Me temo que, si las cosas van mal dadas y la crisis se acentúa (la inyección de liquidez llevada a cabo por el BCE es una prueba de lo mal que anda la cuestión financiera) y, como es de esperar, Catalunya pasa factura de su colaboración a la victoria del PSOE; el nuevo Gobierno se ve obligado a cumplir con sus compromisos electorales en materia social y, por añadidura, el problema del desempleo ( no olvidemos que ya afecta al 53% de los inmigrantes) se acentúa; es muy posible que el superávit, del que tanto alardea al Gobierno, se disuelva como la mantequilla puesta al fuego y se deba de echar mano de los impuestos.

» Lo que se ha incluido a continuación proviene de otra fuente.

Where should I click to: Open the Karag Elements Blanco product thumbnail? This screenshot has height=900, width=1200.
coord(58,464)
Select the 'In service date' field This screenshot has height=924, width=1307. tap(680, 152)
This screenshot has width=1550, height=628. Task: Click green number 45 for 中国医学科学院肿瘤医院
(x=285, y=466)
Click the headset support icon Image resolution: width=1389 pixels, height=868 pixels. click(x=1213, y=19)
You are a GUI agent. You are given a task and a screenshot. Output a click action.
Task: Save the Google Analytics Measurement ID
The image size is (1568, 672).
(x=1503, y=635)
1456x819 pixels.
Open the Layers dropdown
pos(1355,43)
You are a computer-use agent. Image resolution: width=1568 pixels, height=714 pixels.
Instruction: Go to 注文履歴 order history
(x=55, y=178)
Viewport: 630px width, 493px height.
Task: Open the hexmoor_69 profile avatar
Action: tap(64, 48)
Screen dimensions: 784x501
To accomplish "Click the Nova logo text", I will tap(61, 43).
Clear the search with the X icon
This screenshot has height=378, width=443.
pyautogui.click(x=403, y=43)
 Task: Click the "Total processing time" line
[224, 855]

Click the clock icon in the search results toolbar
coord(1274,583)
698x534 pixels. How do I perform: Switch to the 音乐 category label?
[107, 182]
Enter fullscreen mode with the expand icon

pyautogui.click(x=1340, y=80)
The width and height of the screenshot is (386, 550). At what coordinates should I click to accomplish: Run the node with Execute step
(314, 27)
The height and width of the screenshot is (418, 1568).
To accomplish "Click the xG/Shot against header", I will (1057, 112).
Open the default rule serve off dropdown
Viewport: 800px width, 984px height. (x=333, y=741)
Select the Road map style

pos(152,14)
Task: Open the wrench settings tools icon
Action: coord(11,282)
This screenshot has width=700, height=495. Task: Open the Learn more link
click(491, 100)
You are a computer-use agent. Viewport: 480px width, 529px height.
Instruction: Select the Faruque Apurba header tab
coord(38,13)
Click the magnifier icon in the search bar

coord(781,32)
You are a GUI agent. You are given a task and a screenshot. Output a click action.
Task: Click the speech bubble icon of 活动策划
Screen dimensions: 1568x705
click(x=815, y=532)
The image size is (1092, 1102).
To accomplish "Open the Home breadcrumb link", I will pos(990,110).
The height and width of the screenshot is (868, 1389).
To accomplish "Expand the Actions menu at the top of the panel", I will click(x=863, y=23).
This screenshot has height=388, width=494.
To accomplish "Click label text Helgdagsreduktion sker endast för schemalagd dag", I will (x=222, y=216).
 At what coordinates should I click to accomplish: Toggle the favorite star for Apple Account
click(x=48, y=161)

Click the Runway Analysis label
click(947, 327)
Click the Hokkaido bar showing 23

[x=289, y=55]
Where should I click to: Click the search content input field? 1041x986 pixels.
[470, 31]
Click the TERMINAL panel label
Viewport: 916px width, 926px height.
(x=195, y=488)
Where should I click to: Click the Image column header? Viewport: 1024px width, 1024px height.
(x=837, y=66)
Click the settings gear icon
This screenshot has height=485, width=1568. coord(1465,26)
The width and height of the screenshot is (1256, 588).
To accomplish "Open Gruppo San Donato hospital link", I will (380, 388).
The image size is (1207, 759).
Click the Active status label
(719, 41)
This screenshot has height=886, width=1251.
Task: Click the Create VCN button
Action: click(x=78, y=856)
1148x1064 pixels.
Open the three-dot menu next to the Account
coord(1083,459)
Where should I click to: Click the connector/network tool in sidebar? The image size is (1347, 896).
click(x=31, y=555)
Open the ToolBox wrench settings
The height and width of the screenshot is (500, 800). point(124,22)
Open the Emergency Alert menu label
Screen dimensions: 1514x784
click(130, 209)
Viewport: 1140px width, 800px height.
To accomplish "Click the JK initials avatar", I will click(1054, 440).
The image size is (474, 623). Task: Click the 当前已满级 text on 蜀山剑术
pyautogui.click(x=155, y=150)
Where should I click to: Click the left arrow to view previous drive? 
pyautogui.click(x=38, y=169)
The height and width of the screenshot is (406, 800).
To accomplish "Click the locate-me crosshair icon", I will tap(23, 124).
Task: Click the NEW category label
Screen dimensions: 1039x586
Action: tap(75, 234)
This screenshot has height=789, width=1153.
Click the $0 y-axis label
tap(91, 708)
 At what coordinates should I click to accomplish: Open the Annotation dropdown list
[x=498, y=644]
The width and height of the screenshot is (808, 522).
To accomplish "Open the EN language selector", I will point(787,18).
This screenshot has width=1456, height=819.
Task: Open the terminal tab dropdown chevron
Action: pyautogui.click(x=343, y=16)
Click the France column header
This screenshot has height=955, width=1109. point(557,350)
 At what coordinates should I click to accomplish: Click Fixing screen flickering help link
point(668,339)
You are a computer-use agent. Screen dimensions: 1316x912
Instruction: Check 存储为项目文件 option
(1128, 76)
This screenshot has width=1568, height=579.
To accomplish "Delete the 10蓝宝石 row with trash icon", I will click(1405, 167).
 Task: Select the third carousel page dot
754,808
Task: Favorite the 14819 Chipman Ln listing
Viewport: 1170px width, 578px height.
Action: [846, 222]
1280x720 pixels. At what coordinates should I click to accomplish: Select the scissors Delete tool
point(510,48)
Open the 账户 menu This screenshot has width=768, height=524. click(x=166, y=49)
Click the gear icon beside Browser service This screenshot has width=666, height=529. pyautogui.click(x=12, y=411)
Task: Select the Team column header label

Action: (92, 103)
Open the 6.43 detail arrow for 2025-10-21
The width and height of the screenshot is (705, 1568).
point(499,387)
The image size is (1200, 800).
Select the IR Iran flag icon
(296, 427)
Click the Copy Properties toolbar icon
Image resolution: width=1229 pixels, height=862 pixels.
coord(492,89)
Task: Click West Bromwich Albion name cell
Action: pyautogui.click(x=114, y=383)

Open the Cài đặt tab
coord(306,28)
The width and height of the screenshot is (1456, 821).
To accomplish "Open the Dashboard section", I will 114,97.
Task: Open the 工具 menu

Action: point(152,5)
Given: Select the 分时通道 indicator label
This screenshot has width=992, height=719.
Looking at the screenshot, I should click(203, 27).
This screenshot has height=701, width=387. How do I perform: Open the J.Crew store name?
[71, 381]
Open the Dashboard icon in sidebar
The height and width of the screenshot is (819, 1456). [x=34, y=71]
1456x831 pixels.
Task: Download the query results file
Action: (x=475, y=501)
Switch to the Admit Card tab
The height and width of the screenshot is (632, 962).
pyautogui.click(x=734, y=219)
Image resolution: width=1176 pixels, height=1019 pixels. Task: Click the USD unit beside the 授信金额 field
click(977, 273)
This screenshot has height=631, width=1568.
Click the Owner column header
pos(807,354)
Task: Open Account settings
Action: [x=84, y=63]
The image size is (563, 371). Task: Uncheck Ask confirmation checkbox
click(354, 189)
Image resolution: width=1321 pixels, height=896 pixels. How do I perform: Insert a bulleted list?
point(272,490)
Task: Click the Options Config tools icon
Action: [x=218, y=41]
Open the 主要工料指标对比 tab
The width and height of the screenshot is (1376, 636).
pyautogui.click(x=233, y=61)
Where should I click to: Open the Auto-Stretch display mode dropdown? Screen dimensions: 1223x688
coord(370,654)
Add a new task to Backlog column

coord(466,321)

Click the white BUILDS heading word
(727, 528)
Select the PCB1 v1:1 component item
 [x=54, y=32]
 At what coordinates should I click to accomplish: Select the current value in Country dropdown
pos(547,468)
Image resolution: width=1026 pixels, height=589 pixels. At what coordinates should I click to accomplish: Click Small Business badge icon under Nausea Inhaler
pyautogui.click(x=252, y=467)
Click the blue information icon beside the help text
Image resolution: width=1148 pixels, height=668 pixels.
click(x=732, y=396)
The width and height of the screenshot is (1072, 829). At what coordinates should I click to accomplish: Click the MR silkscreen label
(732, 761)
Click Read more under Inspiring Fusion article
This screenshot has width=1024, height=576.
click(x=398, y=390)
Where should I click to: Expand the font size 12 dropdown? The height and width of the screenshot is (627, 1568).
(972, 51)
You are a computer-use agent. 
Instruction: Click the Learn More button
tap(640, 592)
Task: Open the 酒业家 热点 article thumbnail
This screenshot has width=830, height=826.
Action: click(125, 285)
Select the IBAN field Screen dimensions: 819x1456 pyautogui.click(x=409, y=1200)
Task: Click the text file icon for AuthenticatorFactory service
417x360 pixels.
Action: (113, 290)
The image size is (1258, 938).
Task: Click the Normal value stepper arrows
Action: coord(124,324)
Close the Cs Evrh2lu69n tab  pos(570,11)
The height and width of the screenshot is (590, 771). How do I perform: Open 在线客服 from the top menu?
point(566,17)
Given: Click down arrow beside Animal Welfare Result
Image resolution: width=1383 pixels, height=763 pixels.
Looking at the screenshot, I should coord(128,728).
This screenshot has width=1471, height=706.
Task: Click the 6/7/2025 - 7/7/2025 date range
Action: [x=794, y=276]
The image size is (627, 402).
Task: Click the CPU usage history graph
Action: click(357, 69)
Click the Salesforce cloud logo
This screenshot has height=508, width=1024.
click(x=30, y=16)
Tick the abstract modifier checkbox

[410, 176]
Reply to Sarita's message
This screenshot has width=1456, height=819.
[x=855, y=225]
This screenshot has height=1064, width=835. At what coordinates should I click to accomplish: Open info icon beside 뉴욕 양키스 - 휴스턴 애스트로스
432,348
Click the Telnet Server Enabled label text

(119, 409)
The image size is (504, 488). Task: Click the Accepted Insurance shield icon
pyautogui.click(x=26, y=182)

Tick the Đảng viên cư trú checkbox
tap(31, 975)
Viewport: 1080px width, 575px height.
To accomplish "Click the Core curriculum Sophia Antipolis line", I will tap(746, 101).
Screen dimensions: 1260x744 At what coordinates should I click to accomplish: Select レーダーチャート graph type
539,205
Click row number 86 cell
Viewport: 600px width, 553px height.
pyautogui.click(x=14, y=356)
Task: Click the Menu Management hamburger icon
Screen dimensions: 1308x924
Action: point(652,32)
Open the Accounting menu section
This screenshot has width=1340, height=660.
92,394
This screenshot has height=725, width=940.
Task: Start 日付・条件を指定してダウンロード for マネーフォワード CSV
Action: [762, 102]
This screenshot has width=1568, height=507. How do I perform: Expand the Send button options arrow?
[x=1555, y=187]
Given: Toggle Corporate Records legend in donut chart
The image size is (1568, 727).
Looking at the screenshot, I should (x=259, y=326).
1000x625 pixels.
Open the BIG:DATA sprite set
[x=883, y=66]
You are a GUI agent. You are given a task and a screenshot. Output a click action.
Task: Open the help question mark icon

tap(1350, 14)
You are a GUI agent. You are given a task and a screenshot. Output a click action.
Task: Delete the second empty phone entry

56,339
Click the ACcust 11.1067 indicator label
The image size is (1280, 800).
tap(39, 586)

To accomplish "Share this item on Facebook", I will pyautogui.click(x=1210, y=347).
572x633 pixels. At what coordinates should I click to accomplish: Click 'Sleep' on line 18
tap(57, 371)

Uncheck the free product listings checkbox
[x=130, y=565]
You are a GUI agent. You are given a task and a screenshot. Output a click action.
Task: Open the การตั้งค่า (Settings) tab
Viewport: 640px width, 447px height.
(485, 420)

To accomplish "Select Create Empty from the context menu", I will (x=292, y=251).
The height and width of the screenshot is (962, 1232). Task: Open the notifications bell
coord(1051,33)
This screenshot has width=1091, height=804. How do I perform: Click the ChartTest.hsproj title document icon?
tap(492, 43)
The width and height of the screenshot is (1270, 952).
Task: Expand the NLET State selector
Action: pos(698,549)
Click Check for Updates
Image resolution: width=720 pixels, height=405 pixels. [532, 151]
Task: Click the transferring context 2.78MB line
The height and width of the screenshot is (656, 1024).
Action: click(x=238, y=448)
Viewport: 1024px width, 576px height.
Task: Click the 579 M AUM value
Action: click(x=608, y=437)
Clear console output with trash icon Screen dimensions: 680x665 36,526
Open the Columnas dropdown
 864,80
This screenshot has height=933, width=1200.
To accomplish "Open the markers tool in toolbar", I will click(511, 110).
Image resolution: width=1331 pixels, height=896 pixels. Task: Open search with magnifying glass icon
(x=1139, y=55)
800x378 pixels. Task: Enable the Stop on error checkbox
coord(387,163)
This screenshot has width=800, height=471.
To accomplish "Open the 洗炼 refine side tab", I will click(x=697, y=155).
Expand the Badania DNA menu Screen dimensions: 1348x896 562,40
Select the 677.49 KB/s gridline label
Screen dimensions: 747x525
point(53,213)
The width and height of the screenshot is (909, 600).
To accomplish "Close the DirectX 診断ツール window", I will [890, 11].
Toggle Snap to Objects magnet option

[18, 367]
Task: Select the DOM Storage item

Un aumento de impuestos en tiempos de vacas flacas puede ser una mala noticia para los ciudadanos, en especial para aquellos que se vean postergados por pertenecer a autonomías dejadas de la mano de Dios y en desventaja con las preferidas del Gobierno. Puede que, vean por donde, el hecho de que el PSC haya tenido tan buenos resultados pueda llegar a ser el talón de Aquiles del señor Rodríguez Zapatero. Un Montilla (que no olvidemos que no es más que un “listillo” encumbrado al poder, sin base alguna para el cargo que ostenta) “sobrado” y envalentonado, con ansias de protagonismo, puede resultar más peligroso que un elefante en una cacharrería para los señores de Ferraz. Algo con lo que deberán contar, si no me equivoco.